=== TASK GOAL ===
Write the listing below out again exactly, though only as far as the line with "Viewport: 617px width, 2576px height.", which is included.

=== SUPPLIED ENTRIES ===
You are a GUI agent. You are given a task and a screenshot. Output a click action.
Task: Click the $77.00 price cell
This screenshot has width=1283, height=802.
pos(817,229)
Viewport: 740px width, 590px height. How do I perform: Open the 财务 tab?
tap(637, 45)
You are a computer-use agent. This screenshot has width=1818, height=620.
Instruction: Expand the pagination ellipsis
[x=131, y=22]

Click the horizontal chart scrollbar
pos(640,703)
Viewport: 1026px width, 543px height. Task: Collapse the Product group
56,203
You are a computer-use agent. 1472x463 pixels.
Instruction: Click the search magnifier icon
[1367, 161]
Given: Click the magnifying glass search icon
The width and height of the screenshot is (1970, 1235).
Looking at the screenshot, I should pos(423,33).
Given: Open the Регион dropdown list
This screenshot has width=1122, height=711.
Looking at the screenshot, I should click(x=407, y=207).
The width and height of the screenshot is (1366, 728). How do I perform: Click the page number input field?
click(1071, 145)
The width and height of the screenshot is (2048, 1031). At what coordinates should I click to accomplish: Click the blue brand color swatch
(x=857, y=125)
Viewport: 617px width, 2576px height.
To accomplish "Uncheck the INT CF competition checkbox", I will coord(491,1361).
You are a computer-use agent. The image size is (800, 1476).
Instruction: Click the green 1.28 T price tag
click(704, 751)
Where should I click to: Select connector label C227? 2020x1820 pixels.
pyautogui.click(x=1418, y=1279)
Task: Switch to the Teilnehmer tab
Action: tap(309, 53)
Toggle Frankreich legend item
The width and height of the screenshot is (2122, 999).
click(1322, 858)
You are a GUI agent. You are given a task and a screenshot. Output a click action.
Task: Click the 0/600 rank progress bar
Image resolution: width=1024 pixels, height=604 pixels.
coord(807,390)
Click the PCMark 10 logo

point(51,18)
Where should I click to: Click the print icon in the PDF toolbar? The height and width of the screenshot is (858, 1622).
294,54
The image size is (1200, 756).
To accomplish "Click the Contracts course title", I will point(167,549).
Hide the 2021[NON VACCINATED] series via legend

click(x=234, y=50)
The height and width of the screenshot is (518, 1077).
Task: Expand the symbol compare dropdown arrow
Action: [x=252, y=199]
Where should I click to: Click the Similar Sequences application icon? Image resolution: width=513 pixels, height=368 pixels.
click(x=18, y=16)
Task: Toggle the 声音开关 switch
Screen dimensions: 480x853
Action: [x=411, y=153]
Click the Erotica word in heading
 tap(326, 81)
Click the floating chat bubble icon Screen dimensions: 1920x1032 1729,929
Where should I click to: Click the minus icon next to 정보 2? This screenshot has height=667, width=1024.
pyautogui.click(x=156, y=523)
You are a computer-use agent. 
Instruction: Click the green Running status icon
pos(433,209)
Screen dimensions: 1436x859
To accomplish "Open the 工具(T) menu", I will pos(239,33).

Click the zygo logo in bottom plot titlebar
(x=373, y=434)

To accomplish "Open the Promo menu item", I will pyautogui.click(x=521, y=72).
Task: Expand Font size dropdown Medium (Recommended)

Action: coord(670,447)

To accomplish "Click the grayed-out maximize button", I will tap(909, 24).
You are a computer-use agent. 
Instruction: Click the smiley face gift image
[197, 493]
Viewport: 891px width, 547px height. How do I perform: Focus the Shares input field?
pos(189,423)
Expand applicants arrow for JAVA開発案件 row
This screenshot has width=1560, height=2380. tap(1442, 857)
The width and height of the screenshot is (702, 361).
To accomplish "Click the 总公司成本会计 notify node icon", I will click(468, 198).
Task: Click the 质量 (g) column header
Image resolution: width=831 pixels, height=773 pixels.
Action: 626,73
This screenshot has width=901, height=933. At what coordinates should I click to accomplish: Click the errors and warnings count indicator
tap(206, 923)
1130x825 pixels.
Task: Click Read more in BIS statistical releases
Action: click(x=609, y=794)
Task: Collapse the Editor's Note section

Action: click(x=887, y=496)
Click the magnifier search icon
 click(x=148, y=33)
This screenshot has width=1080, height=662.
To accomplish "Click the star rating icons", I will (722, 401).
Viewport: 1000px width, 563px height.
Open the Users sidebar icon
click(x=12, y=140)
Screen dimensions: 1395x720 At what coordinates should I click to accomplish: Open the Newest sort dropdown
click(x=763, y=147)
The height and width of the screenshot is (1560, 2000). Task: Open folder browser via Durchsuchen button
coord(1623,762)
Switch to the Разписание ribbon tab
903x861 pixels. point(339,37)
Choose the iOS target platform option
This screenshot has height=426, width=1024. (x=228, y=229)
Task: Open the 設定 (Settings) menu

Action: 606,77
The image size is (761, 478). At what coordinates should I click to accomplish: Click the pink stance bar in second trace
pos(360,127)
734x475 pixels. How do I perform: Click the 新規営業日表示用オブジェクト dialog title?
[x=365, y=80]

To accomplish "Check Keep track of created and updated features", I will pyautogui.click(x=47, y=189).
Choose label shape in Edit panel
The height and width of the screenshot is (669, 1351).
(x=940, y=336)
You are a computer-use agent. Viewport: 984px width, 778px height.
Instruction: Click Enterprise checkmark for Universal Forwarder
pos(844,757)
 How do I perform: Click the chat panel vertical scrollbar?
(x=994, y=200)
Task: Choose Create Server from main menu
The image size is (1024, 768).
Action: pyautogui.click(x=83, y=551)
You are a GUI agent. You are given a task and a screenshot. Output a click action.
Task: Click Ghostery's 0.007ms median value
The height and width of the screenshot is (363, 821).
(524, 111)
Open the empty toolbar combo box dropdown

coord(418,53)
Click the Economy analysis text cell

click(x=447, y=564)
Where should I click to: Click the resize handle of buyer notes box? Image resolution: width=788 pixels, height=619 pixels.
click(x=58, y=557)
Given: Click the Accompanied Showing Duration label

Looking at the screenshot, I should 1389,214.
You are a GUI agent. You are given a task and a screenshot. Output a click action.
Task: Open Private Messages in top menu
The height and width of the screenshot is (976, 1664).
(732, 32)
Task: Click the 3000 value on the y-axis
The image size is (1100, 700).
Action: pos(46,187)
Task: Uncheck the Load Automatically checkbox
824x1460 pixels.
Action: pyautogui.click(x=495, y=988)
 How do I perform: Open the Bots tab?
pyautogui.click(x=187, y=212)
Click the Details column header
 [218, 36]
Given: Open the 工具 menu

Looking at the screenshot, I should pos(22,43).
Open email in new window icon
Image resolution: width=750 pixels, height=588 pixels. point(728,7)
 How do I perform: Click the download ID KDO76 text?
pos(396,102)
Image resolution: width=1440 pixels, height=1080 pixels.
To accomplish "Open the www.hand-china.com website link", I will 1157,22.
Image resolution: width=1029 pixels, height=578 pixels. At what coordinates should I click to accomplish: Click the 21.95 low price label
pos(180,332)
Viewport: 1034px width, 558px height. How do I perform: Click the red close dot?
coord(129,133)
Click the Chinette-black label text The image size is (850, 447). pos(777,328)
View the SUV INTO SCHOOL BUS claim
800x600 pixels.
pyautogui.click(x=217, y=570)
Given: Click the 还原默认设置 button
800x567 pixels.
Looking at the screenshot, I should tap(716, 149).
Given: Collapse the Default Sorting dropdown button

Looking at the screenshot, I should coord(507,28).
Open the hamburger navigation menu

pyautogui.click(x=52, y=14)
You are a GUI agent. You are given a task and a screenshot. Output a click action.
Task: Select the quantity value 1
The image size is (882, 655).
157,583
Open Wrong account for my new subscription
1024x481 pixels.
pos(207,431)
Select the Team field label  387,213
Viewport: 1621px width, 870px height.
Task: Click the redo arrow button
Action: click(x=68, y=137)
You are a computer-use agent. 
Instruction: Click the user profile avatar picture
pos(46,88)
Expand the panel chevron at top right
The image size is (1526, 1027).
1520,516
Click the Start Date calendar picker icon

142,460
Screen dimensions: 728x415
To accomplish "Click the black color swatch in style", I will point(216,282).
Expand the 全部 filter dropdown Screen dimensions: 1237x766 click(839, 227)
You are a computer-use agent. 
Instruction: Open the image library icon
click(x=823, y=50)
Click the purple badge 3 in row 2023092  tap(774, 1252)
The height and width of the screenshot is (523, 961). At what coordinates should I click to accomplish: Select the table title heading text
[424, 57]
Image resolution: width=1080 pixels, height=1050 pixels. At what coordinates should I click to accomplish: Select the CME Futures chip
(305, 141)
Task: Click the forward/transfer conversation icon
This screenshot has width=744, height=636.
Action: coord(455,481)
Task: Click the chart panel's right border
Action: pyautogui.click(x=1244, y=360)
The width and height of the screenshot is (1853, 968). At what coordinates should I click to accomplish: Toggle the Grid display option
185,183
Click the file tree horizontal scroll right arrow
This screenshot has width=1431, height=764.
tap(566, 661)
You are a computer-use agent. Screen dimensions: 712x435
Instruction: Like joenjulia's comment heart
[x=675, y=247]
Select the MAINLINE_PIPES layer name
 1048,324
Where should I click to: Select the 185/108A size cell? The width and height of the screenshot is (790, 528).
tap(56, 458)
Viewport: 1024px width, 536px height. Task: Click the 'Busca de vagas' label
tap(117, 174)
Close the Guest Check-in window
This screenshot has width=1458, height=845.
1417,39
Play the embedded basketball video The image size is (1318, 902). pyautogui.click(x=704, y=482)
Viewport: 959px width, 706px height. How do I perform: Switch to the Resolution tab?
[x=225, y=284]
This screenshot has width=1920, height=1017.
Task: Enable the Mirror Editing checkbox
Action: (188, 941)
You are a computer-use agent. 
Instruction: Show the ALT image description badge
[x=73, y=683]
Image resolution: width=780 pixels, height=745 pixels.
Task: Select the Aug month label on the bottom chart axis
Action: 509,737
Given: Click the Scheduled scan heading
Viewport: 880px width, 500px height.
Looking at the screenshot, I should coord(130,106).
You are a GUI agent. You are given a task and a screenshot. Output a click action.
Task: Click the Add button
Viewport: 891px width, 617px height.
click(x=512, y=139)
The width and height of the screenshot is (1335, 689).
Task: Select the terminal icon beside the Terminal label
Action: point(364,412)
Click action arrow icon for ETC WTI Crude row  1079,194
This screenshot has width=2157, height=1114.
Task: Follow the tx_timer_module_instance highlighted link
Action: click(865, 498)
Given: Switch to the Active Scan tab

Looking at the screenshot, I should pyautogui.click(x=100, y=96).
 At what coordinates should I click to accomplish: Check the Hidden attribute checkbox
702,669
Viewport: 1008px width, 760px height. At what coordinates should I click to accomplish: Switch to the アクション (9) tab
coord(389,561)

=== ANSWER FOR THIS EXERCISE ===
You are a GUI agent. You are given a task and a screenshot. Output a click action.
Task: Click the $77.00 price cell
This screenshot has width=1283, height=802.
pos(817,229)
Viewport: 740px width, 590px height. How do I perform: Open the 财务 tab?
tap(637, 45)
You are a computer-use agent. This screenshot has width=1818, height=620.
Instruction: Expand the pagination ellipsis
[x=131, y=22]

Click the horizontal chart scrollbar
pos(640,703)
Viewport: 1026px width, 543px height. Task: Collapse the Product group
56,203
You are a computer-use agent. 1472x463 pixels.
Instruction: Click the search magnifier icon
[1367, 161]
Given: Click the magnifying glass search icon
The width and height of the screenshot is (1970, 1235).
Looking at the screenshot, I should pos(423,33).
Given: Open the Регион dropdown list
This screenshot has width=1122, height=711.
Looking at the screenshot, I should click(x=407, y=207).
The width and height of the screenshot is (1366, 728). How do I perform: Click the page number input field?
click(1071, 145)
The width and height of the screenshot is (2048, 1031). At what coordinates should I click to accomplish: Click the blue brand color swatch
(x=857, y=125)
Viewport: 617px width, 2576px height.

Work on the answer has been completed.